Twenty clinical research centers in Europe agreed to pool their available clamp studies, on the condition that the study subjects met the following criteria: 1) no clinical or laboratory evidence of cardiac, renal, liver, or endocrine disease; 2) a fasting plasma glucose concentration less than 6.7 mmol/L and normal glucose tolerance by WHO criteria (24); 3) normal blood pressure (<160/95 mm Hg); 4) no recent change (10%) in body weight; and 5) no current medication. The present analyses were based on a total of 957 cases, of which 407 originated in northern Europe (Finland, Sweden, and the United Kingdom), 217 in central Europe (Denmark, Germany, and Switzerland), and 333 in southern Europe (Italy, Yugoslavia, and Greece). At each center, the protocol was reviewed and approved by the local ethics committee, and informed consent was obtained from all subjects before their participation.

Protocol

The minimum of information required for each case was: age, anthropometric variables, fasting and steady-state (i.e. final 40 min of a 2-h clamp, see below) plasma glucose, and insulin measurements. Height was measured to the nearest centimeter, weight to the nearest kilogram. The waist-to-hip circumference ratio (WHR), which was available in a subset of 529 subjects from 11 centers, was determined by measuring the waist circumference at the narrowest part of the torso, and the hip circumference in a horizontal plane at the level of the maximal extension of the buttocks.

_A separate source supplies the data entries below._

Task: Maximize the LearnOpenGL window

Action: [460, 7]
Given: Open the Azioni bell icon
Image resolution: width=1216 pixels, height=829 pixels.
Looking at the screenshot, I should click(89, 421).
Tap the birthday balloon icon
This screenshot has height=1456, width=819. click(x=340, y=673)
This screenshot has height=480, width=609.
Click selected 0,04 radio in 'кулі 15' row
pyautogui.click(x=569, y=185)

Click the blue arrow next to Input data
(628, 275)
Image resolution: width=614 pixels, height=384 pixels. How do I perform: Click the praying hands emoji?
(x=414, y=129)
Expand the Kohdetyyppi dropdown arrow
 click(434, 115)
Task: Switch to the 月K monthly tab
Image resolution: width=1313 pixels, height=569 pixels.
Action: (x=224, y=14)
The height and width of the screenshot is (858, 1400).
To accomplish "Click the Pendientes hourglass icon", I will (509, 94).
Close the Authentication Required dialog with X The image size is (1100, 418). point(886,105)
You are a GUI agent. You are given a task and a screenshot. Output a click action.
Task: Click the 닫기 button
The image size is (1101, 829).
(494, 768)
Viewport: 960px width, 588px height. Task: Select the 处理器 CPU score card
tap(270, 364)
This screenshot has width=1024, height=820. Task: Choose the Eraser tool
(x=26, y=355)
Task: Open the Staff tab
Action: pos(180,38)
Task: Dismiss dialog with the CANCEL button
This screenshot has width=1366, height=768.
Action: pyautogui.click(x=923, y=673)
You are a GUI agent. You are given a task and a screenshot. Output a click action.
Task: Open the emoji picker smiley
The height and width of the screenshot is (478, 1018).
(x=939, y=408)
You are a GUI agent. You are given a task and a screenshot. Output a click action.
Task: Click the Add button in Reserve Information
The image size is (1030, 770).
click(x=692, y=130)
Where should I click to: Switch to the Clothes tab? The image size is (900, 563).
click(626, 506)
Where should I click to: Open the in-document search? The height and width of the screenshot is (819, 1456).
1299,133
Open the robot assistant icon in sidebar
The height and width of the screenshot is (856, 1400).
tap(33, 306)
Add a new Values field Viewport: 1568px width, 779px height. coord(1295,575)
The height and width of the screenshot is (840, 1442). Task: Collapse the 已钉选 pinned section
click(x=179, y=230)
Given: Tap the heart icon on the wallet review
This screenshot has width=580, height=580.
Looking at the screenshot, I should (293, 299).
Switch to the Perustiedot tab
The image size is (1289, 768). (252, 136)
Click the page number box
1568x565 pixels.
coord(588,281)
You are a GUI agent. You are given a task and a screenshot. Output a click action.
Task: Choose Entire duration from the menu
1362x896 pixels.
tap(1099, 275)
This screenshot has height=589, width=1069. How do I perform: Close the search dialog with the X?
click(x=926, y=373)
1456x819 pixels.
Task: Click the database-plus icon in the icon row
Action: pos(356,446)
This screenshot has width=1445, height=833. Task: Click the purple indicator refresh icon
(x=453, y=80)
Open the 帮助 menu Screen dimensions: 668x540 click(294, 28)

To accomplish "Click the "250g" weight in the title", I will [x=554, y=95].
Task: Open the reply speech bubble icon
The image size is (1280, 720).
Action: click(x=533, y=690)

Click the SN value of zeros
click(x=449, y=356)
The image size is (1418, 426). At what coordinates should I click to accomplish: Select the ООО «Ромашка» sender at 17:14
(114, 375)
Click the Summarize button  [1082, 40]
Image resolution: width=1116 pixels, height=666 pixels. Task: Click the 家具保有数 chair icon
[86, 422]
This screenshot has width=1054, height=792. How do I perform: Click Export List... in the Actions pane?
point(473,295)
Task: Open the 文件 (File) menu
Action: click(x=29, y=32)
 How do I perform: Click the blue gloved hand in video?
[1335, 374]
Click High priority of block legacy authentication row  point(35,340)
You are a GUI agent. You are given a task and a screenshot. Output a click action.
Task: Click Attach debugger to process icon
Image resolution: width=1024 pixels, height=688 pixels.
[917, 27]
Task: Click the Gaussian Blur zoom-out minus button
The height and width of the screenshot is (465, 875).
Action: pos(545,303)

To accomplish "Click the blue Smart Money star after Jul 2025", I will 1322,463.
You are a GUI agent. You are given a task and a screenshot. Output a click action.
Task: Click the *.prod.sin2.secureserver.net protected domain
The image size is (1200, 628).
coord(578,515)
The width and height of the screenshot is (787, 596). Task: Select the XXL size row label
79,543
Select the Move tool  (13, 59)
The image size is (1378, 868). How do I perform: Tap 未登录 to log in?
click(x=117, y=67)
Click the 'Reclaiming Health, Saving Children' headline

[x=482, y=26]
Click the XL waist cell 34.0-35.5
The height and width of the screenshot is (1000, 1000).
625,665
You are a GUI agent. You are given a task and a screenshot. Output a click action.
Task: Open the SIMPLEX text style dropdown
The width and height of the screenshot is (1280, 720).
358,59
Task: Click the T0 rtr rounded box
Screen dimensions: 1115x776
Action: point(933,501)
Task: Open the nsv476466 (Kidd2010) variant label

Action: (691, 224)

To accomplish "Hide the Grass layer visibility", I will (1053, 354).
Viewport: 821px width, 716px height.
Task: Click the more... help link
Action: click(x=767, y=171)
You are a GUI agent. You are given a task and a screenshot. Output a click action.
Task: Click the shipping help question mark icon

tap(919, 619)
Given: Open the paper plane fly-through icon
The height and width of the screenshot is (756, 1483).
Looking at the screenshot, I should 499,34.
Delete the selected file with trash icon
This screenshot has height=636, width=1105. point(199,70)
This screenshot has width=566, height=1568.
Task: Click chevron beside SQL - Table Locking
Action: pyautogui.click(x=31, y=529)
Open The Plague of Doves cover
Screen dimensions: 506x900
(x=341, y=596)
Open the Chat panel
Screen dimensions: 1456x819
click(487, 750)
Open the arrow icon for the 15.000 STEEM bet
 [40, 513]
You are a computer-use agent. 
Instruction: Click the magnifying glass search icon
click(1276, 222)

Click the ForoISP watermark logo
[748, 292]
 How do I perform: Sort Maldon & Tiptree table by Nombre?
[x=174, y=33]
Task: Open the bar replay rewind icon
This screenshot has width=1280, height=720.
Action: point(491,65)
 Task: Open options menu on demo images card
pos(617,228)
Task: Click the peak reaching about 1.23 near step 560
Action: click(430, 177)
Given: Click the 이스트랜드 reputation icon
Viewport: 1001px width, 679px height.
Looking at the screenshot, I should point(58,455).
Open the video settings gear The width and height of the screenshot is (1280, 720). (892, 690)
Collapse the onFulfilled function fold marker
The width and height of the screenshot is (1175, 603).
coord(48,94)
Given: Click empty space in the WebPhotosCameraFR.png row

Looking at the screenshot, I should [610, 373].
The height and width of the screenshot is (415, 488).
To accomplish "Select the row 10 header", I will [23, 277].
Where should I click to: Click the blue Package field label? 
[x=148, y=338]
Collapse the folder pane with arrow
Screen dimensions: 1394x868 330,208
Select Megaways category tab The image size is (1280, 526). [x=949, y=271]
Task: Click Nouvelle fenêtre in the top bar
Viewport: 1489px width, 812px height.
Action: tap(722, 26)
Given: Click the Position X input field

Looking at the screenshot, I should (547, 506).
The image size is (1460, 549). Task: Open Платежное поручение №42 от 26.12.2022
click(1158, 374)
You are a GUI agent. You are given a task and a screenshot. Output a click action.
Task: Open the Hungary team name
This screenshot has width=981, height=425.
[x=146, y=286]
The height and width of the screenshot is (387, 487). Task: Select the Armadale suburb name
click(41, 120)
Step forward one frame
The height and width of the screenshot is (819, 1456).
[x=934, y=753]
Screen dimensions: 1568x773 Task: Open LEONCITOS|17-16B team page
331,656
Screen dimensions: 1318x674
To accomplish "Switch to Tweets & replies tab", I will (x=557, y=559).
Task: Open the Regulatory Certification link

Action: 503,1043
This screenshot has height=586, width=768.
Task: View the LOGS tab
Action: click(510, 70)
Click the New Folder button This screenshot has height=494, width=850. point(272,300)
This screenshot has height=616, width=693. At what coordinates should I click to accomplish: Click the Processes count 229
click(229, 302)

Insulin action was measured in all subjects, by the euglycemic insulin clamp technique (25), using an insulin infusion rate of 1 mU·min^-1 per kilogram of body weight, as previously described (26).

Analytical procedures

Plasma glucose was measured by the glucose oxidase method. Plasma insulin concentrations were measured by RIA.

Data analysis

The body mass index (BMI) was obtained by dividing body weight (in kilograms) by the square of height (in meters). The insulin-stimulated total glucose disposal rate, as measured during steady-state euglycemic hyperinsulinemia (last 40 min of the clamp), was normalized per kilogram of lean body mass (M_lbm); the latter was calculated by Hume’s formula (27). In a subgroup of 457 subjects, direct measurements of lean body mass, by electrical bioimpedance [or the equivalent labeled water technique (28)], were available. The measured and estimated values were very well correlated with one another (r = 0.77, P < 0.0001). The estimated LBM value was therefore used to normalize M values in the entire database.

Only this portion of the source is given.